→ **Dataset records**

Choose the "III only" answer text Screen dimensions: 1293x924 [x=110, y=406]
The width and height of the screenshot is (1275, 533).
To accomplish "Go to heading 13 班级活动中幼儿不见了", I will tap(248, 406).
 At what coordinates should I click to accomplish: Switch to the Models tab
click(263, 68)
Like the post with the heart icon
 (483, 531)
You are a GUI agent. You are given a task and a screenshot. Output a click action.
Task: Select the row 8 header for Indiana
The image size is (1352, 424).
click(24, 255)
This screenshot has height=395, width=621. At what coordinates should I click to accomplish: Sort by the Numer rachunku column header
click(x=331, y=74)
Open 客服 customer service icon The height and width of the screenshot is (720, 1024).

* * *

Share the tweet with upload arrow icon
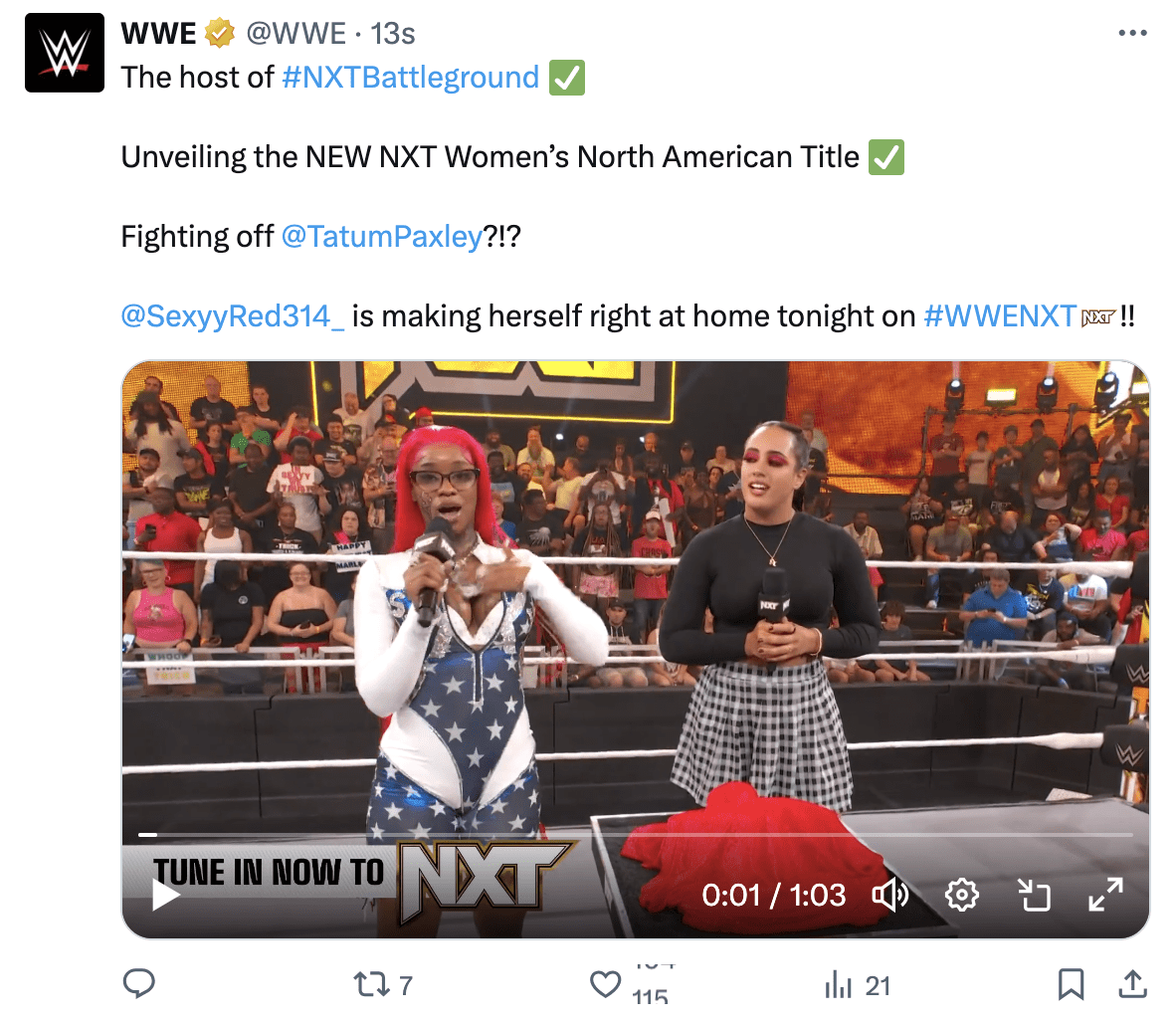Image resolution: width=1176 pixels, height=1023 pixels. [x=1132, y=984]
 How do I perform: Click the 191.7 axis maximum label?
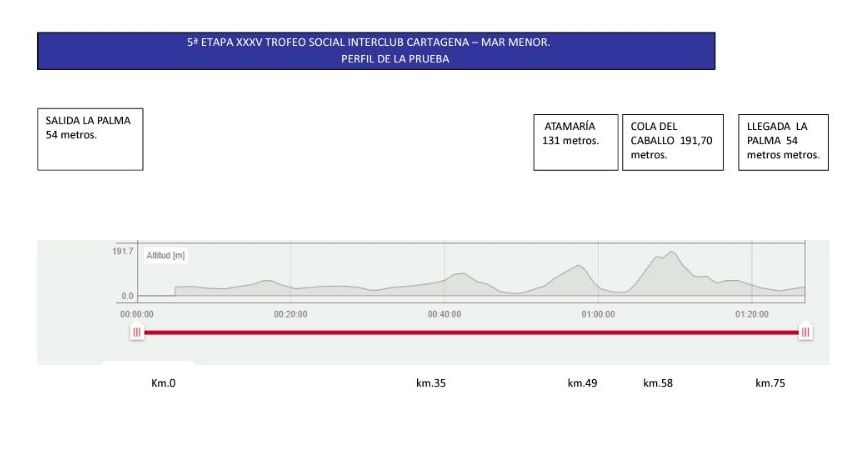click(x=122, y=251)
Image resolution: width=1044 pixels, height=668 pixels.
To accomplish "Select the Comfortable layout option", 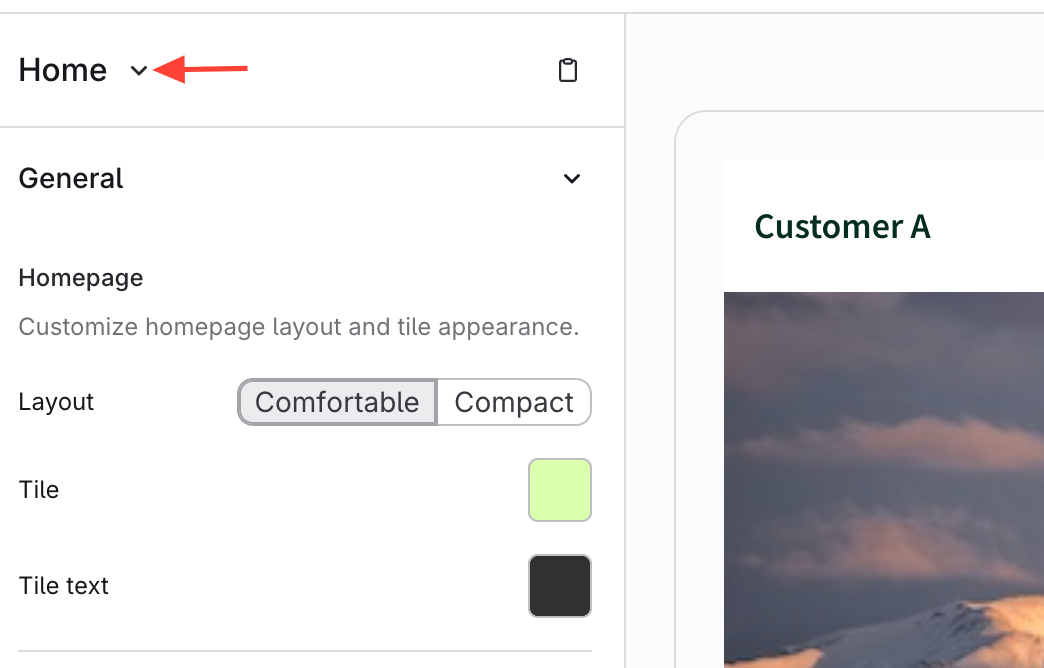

→ **Your instructions**
From the listing above, return the lines starting at the one with "The image size is (1352, 424)." and ending at the one with "Open 客服 customer", both kept, exactly as they appear and nothing more.

→ **Response to the task**
The image size is (1352, 424).
click(24, 255)
This screenshot has height=395, width=621. At what coordinates should I click to accomplish: Sort by the Numer rachunku column header
click(x=331, y=74)
Open 客服 customer service icon The height and width of the screenshot is (720, 1024).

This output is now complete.